Już w najbliższy piątek MSWiA ma w planie przedstawić projekt nowelizacji ustawy dotyczącej pomocy dla obywateli Ukrainy, którzy uciekli przed wojną. Szykują się zmiany, których wprowadzenia boją się przede wszystkim ośrodki wspierające takie osoby. Wśród ich podopiecznych są osoby szczególnie chore i starsze, a zmiana ma wiązać się z przykręceniem kurka z pieniędzmi na funkcjonowanie takich miejsc.
Reklama.
Reklama.
Co ma obejmować zmiana? Podczas konferencji prasowej wiceminister MSWiA prof. Maciej Duszczyk, zapowiedział, że rząd ma w planach zawieszenie art. 13 specustawy. Ten obejmuje finansowanie wyżywienia i zakwaterowania obywateli Ukrainy w małych ośrodkach.
Jak czytamy w Onecie, po zmianach ma być tak, że jedynie podmioty, które będą miały zawartą umowę z wojewodami, będą otrzymywały pieniądze na funkcjonowanie. Co więcej, możliwe jest, że część świadczeń socjalnych, z których mogą korzystać obywatele Ukrainy, może być przynajmniej częściowo odpłatna.
Jak zwrócił uwagę wiceminister, w społeczeństwie wywiązał się problem nierówności, które wynikają z dostępu do świadczeń w przypadku Ukraińców i Polaków.
Pobyt czasowy, kontrole ABW, policji i Straży Granicznej
Ograniczenia mają zostać wprowadzone także w zakresie możliwości przebywania na terenie RP. Od przyszłego roku rząd planuje wprowadzić dla uchodźców z Ukrainy pobyt czasowy.

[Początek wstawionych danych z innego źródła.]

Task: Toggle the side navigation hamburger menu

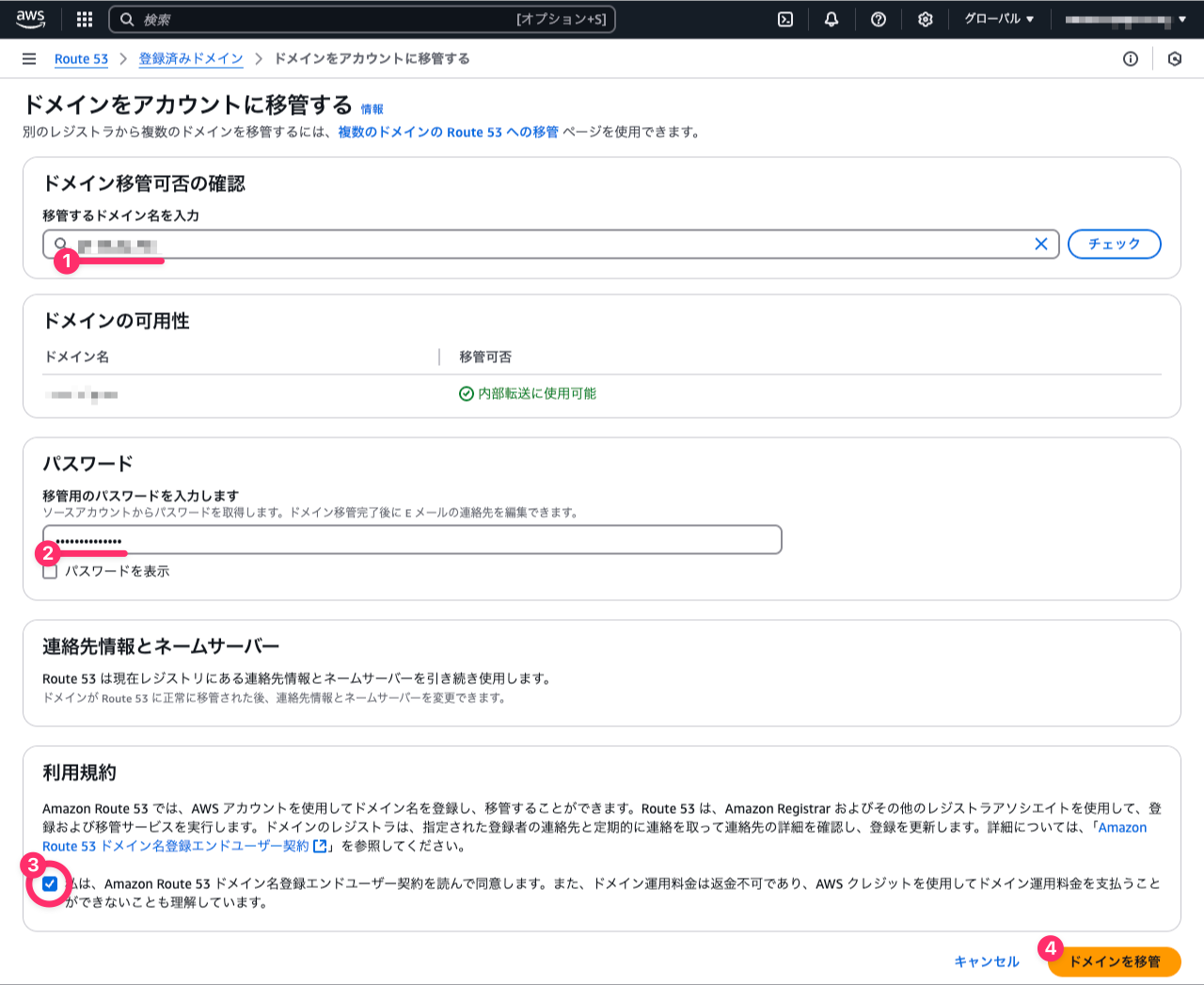Action: click(29, 58)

To oznacza, że automatyczna ochrona tymczasowa, którą wprowadziła specustawa, zostanie zmieniona na taką, która będzie wymagała od chętnych wypełnienia wniosku i poddania się procedurze sprawdzającej. Tę ma dokonywać policja, Straż Graniczna i ABW.
Duszczyk mówił o "biblii migracyjnej"
Wiceminister Duszczyk odpowiada w MSWiA za kwestie związane właśnie z migracją. Na temat polityki w tym zakresie, którą powinna prowadzić Polska, mówił już 13 marca w wywiadzie z "Rzeczpospolitą".

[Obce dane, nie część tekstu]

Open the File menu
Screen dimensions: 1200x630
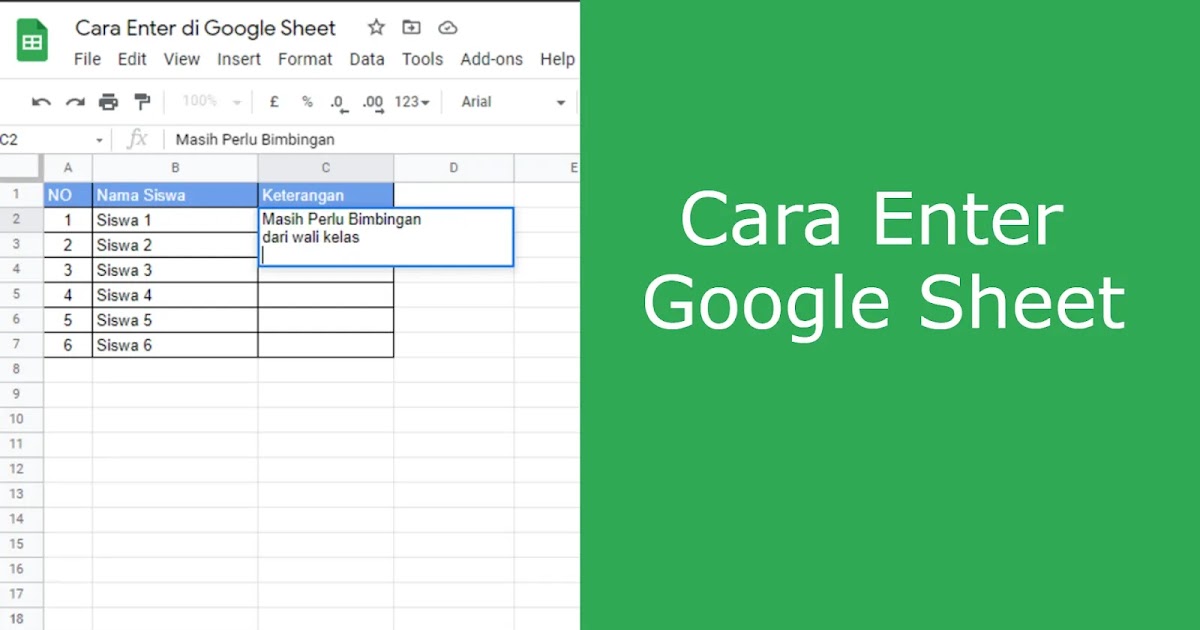click(87, 59)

– Państwo powinno reprezentować podejście do procesów migracyjnych, rozstrzygać fundamentalne kwestie, w którym kierunku chce iść w polityce migracyjnej – zaznaczył w rozmowie. Jak dodał, „dotychczas te sygnały były sprzeczne"
– [...] bo z jednej strony mówiliśmy, że nie wpuszczamy żadnych migrantów, a z drugiej strony otwieraliśmy rynek pracy praktycznie bez monitoringu i kontroli. […] To kompletny miszmasz. Polska jako państwo UE z wyzwaniami migracyjnymi musi mieć "Biblię migracyjną", której będziemy się trzymać – wyjaśnił.

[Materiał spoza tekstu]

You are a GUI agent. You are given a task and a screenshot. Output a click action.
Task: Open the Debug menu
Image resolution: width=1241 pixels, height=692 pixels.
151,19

Polacy coraz mniej przychylni Ukraińcom
Zmiana nastrojów Polaków w stosunku do Ukraińców, jest bardzo zauważalna. Tendencję widać nawet w sondażach. Z lutowych badań przeprowadzonych przez United Surveys dla Wirtualnej Polski wynika, że większość Polaków jest za wstrzymaniem negocjacji dotyczących przystąpienia Ukrainy do UE, do czasu zakończenia się tam wojny.
Co więcej, także z lutowego badania, ale firmy Openfield, która od początku wojny przeprowadziła sześć sondaży pod nazwą "W obliczu agresji" wynika, że zmniejsza się poparcie Polaków dla uchodźców z Ukrainy.
"Po dwóch latach wojny tylko 52 proc. Polaków wyraża zgodę na przyjmowanie uchodźców z Ukrainy. To zdecydowanie mniej niż na początku agresji, kiedy ponad 72 proc. z nas było temu przychylnych. To także mniej niż przed rokiem, kiedy poparcie wynosiło 67 proc." – wskazali autorzy badań.